The art gallery contains one of the largest collections of artefacts in South India. Most of these artefacts are paintings, prominent among which are those by Raja Ravi Varma, some of which demonstrate scenes from the Hindu epics such as the Ramayana and the Mahabharatha. The collection of paintings in the gallery exceed 2000 in number and these belong to different Indian styles of painting like Mysore, Mughal and Shantiniketan. Sixteen paintings of Raja Ravi Varma were donated to the gallery by Maharaja Jayachamarajendra Wodeyar. Another important painting present here is the Lady with the lamp painted by the Sawlaram Haldenkar and is placed in a dark room where it is the sole exhibit. This is to give an illusion that the glow of the lamp is illuminating the face of the woman. Some other painters whose works are exhibited here include Nikolai Roerich, Svetoslav Roerich, Rabindranath Tagore, Abanindranath Tagore, and the Ukil brothers (viz., Sharada Ukil, Ranada Ukil, and Barada Ukil). Another collection of paintings by Col. Scot, a British Army office during the Anglo-Mysore wars are said to be the only visual representation of those wars. Paintings made on a grain of rice which can be viewed only through a magnifier are also displayed here.

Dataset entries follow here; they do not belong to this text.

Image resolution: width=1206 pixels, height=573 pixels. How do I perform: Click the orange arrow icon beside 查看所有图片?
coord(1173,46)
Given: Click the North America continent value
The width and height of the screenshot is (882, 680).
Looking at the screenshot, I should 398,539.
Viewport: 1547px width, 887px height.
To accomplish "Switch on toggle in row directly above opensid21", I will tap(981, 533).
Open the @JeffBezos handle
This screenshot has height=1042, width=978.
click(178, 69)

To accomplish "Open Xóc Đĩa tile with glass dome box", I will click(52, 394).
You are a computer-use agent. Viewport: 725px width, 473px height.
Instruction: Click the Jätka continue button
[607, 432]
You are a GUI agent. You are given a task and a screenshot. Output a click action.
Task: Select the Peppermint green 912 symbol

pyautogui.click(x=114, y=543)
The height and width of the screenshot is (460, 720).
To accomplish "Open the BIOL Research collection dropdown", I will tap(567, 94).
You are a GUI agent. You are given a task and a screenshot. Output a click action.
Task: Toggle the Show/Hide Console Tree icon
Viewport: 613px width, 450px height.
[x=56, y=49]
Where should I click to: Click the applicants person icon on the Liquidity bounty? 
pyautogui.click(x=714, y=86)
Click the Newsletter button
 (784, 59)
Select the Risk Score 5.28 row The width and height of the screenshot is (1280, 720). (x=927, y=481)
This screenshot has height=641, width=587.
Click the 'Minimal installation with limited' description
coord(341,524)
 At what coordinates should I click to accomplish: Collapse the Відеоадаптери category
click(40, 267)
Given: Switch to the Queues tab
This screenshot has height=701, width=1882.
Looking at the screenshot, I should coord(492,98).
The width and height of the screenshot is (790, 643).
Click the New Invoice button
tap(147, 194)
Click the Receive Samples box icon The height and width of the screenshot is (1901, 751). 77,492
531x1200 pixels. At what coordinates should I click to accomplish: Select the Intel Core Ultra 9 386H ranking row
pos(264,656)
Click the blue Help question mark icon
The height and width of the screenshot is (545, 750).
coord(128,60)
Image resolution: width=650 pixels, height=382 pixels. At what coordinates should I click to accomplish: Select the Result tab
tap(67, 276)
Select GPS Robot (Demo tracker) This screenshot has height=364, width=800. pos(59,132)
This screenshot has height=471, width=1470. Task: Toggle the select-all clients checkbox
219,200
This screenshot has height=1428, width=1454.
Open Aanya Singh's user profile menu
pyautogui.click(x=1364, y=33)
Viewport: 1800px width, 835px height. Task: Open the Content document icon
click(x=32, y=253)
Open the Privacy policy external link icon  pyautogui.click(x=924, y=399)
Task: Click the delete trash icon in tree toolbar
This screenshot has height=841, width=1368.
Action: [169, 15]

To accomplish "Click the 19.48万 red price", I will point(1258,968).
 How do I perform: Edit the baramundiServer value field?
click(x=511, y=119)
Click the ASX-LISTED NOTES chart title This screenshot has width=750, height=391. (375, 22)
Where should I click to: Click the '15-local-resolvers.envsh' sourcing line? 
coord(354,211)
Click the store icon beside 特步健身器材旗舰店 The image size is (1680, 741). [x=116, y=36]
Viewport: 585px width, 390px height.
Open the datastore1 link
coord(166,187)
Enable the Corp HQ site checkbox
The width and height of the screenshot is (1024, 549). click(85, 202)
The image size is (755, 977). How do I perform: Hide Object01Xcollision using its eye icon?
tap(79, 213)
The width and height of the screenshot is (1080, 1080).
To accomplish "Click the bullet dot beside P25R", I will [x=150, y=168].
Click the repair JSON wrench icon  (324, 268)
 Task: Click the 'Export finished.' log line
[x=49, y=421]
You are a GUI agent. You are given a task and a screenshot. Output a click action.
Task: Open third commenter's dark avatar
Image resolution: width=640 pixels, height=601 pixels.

Other exhibits here include weapons of war, musical instruments, sculptures, brassware, antique coins, and currencies. A unique artefact exhibited here is a French clock which has a mechanism in which a parade of miniature soldiers is displayed every hour, beating drums marking the seconds, and a bugle marking the minute.

===Restoration===
In 2003, a new hall was built owing to insufficient room available to exhibit all the paintings. The original paintings of Raja Ravi Varma, which are over 100 years old, are being restored by the Regional Conservation Laboratory (RCL). Syrendri (which had a hole in the canvas), Victory of Meganath and Malabar Lady were some of Ravi Varma's paintings that were restored. Unscientific stretching of the canvas on which the paintings were drawn was one of the major problems noticed including unprotected exposure to dust, heat, and light. Even the murals on the walls had been damaged because of water seepage and these were also restored by RCL.